XR-Technologien können, wenn sie bewusst und inklusiv konzipiert werden, unterschiedliche Bedürfnisse berücksichtigen und neue Formen des Lernens und Erlebens ermöglichen. Dabei sind folgende Prinzipien zentral:

  • Partizipatives Design
    Menschen mit Behinderung, mit Migrationsbiografie oder aus anderen marginalisierten Gruppen sollten von Anfang an in den Entwicklungsprozess eingebunden werden. Dadurch können Barrieren frühzeitig erkannt und vermieden werden (BMASGK, 2019).
  • Multisensorische Interaktion
    XR-Anwendungen sollten verschiedene Zugangsformen bieten – etwa Sprachsteuerung, haptisches Feedback oder visuelle Anpassungsmöglichkeiten. Damit wird auch Personen mit sensorischen oder motorischen Einschränkungen die Teilhabe ermöglicht (Feyerer, 2013).
  • Kulturelle Vielfalt und Repräsentation
    Avatare und virtuelle Szenarien müssen Diversität authentisch abbilden. Es gilt, eurozentrische Narrative zu vermeiden und unterschiedliche Identitäten sichtbar und positiv darzustellen (Depuis, 2017).

Herausforderungen und Lösungsstrategien

Obwohl XR großes Potenzial für inklusive Bildung bietet, zeigen aktuelle Studien, dass viele Anwendungen normative Annahmen über Körper, Sprache oder Kultur reproduzieren (Nifbe, 2019). Hier liegt ein strukturelles Problem: Technologien werden häufig von homogenen Entwicklerteams gestaltet, ohne die Perspektiven der Betroffenen einzubeziehen.

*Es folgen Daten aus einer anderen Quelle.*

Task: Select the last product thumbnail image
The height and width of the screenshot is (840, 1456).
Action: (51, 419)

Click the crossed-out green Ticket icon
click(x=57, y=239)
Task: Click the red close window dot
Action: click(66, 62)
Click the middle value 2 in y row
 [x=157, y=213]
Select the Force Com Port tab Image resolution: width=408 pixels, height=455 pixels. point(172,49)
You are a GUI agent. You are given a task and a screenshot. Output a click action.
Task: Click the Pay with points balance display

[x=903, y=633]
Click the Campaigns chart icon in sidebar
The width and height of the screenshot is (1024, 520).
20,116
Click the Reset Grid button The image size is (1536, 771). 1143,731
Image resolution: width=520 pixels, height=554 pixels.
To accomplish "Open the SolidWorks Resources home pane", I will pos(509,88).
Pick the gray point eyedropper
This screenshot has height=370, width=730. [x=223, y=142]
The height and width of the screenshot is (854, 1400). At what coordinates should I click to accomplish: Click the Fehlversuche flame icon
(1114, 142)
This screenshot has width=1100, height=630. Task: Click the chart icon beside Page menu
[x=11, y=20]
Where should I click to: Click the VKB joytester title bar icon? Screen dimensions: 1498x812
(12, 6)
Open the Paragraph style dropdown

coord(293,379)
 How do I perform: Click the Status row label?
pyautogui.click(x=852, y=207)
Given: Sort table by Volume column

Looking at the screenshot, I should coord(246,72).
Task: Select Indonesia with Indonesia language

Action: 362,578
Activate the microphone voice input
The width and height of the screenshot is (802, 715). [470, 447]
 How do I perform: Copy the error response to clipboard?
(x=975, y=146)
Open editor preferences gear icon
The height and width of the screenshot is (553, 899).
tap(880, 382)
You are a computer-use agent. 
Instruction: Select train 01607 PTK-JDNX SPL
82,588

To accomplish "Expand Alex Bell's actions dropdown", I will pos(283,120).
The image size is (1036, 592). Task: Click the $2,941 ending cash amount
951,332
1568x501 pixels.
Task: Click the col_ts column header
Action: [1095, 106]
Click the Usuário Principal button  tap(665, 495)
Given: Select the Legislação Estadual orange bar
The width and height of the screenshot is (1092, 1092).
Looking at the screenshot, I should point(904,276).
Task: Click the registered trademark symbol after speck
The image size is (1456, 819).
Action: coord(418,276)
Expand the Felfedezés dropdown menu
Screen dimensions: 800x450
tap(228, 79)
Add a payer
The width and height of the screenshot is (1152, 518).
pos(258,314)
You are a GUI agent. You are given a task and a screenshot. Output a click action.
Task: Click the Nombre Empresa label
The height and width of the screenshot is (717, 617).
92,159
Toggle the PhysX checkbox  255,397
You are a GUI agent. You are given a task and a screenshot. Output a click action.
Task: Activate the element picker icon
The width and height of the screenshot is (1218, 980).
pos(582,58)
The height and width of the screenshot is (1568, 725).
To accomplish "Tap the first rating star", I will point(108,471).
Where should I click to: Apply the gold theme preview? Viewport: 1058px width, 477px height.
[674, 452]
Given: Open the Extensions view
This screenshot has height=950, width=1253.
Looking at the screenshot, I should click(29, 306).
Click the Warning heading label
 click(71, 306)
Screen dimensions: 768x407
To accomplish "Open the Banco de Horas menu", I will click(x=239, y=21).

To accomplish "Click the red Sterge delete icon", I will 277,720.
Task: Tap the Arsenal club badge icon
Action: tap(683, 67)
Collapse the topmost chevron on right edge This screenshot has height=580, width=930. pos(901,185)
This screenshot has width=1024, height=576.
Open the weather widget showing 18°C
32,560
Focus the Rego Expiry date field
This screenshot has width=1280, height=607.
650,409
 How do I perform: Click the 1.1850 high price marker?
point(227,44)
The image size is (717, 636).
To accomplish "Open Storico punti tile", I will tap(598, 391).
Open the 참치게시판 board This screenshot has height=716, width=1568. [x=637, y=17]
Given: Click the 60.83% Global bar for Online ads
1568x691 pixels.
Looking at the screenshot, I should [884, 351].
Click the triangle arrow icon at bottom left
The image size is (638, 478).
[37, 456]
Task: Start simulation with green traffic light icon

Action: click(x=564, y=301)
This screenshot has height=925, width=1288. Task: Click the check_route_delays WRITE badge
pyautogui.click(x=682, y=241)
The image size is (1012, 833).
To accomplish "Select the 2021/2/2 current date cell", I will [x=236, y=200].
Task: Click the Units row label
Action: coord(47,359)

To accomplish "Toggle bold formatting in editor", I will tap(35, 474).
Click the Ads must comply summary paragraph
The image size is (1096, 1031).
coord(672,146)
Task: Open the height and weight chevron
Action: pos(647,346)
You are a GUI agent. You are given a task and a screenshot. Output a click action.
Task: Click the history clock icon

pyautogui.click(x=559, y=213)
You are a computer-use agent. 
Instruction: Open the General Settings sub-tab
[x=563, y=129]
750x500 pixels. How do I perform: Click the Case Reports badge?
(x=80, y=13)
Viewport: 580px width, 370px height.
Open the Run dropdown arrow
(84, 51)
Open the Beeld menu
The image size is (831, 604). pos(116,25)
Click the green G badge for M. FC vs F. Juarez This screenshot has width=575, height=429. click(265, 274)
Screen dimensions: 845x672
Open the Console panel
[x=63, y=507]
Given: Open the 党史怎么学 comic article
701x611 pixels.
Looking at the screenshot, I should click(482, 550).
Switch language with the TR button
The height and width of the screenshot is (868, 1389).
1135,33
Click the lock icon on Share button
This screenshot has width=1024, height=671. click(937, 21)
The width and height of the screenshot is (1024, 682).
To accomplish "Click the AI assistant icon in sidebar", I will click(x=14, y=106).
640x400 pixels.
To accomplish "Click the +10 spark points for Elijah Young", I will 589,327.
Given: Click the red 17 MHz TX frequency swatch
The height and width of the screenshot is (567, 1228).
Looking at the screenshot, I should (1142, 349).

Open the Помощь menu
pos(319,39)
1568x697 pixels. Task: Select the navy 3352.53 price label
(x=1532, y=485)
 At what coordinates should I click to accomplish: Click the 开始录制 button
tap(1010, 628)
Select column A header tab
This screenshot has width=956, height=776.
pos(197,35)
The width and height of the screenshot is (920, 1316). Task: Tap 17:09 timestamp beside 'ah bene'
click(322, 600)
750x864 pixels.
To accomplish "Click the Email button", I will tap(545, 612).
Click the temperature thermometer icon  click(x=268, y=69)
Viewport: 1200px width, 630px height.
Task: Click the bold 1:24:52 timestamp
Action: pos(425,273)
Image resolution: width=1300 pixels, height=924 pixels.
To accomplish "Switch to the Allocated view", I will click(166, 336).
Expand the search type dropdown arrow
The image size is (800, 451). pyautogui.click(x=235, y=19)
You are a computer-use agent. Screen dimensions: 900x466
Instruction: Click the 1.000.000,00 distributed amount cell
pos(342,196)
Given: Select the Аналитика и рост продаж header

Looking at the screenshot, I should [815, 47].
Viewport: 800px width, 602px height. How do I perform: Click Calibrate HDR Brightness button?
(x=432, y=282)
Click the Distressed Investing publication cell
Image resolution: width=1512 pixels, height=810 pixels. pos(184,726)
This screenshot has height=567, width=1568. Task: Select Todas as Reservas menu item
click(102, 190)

Ein wirksames Instrument zur Reflexion ist der „Index für Inklusion“ von Booth und Ainscow (2002), der ursprünglich für Schulen entwickelt wurde, sich aber auch auf technologische Kontexte übertragen lässt. Damit können etwa die Barrierefreiheit, die kulturelle Repräsentation und die soziale Dimension digitaler Lernumgebungen systematisch überprüft werden.